Repeat each entry below exactly as it stands.

*** Block opens ***

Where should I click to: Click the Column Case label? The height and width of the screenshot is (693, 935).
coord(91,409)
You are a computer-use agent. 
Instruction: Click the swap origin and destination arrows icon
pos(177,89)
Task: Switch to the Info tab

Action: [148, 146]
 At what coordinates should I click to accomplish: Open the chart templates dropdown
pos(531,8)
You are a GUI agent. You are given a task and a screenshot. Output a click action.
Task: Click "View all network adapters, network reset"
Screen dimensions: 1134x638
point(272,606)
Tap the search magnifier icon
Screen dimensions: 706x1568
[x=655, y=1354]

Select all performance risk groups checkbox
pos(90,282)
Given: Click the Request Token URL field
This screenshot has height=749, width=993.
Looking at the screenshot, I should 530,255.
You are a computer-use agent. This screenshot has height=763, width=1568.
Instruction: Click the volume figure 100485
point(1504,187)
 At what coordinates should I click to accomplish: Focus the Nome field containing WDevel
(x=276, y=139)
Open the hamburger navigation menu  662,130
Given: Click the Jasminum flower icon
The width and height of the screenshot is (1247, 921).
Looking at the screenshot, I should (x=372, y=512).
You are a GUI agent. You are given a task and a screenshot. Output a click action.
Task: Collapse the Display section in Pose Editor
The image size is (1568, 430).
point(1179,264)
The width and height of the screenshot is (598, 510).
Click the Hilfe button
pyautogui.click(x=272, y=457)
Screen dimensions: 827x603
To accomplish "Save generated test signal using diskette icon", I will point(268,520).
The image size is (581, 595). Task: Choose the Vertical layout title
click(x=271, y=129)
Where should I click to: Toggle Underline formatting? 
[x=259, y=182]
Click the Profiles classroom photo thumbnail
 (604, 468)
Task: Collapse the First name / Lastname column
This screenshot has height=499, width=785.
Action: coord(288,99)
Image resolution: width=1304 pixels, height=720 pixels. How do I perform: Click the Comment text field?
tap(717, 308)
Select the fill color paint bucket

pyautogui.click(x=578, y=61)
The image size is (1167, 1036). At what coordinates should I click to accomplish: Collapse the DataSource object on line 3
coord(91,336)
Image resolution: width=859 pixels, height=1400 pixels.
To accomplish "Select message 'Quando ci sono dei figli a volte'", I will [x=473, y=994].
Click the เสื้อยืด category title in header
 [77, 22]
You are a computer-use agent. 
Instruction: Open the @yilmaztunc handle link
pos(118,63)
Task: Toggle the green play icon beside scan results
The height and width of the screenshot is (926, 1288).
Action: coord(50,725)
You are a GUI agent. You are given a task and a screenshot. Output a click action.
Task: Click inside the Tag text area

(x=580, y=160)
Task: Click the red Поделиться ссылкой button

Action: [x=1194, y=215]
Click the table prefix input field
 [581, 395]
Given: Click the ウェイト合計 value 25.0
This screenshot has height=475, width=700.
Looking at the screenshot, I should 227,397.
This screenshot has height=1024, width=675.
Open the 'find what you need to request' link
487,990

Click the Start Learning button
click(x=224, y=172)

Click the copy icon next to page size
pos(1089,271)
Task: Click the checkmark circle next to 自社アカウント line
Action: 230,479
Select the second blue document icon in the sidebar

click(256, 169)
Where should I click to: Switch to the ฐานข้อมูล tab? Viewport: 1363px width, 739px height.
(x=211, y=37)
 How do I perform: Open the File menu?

*** Block closes ***

## [Response to the exercise]
Where should I click to: Click the Column Case label? The height and width of the screenshot is (693, 935).
coord(91,409)
You are a computer-use agent. 
Instruction: Click the swap origin and destination arrows icon
pos(177,89)
Task: Switch to the Info tab

Action: [148, 146]
 At what coordinates should I click to accomplish: Open the chart templates dropdown
pos(531,8)
You are a GUI agent. You are given a task and a screenshot. Output a click action.
Task: Click "View all network adapters, network reset"
Screen dimensions: 1134x638
point(272,606)
Tap the search magnifier icon
Screen dimensions: 706x1568
[x=655, y=1354]

Select all performance risk groups checkbox
pos(90,282)
Given: Click the Request Token URL field
This screenshot has height=749, width=993.
Looking at the screenshot, I should 530,255.
You are a computer-use agent. This screenshot has height=763, width=1568.
Instruction: Click the volume figure 100485
point(1504,187)
 At what coordinates should I click to accomplish: Focus the Nome field containing WDevel
(x=276, y=139)
Open the hamburger navigation menu  662,130
Given: Click the Jasminum flower icon
The width and height of the screenshot is (1247, 921).
Looking at the screenshot, I should (x=372, y=512).
You are a GUI agent. You are given a task and a screenshot. Output a click action.
Task: Collapse the Display section in Pose Editor
The image size is (1568, 430).
point(1179,264)
The width and height of the screenshot is (598, 510).
Click the Hilfe button
pyautogui.click(x=272, y=457)
Screen dimensions: 827x603
To accomplish "Save generated test signal using diskette icon", I will point(268,520).
The image size is (581, 595). Task: Choose the Vertical layout title
click(x=271, y=129)
Where should I click to: Toggle Underline formatting? 
[x=259, y=182]
Click the Profiles classroom photo thumbnail
 (604, 468)
Task: Collapse the First name / Lastname column
This screenshot has height=499, width=785.
Action: coord(288,99)
Image resolution: width=1304 pixels, height=720 pixels. How do I perform: Click the Comment text field?
tap(717, 308)
Select the fill color paint bucket

pyautogui.click(x=578, y=61)
The image size is (1167, 1036). At what coordinates should I click to accomplish: Collapse the DataSource object on line 3
coord(91,336)
Image resolution: width=859 pixels, height=1400 pixels.
To accomplish "Select message 'Quando ci sono dei figli a volte'", I will [x=473, y=994].
Click the เสื้อยืด category title in header
 [77, 22]
You are a computer-use agent. 
Instruction: Open the @yilmaztunc handle link
pos(118,63)
Task: Toggle the green play icon beside scan results
The height and width of the screenshot is (926, 1288).
Action: coord(50,725)
You are a GUI agent. You are given a task and a screenshot. Output a click action.
Task: Click inside the Tag text area

(x=580, y=160)
Task: Click the red Поделиться ссылкой button

Action: [x=1194, y=215]
Click the table prefix input field
 [581, 395]
Given: Click the ウェイト合計 value 25.0
This screenshot has height=475, width=700.
Looking at the screenshot, I should 227,397.
This screenshot has height=1024, width=675.
Open the 'find what you need to request' link
487,990

Click the Start Learning button
click(x=224, y=172)

Click the copy icon next to page size
pos(1089,271)
Task: Click the checkmark circle next to 自社アカウント line
Action: 230,479
Select the second blue document icon in the sidebar

click(256, 169)
Where should I click to: Switch to the ฐานข้อมูล tab? Viewport: 1363px width, 739px height.
(x=211, y=37)
 How do I perform: Open the File menu?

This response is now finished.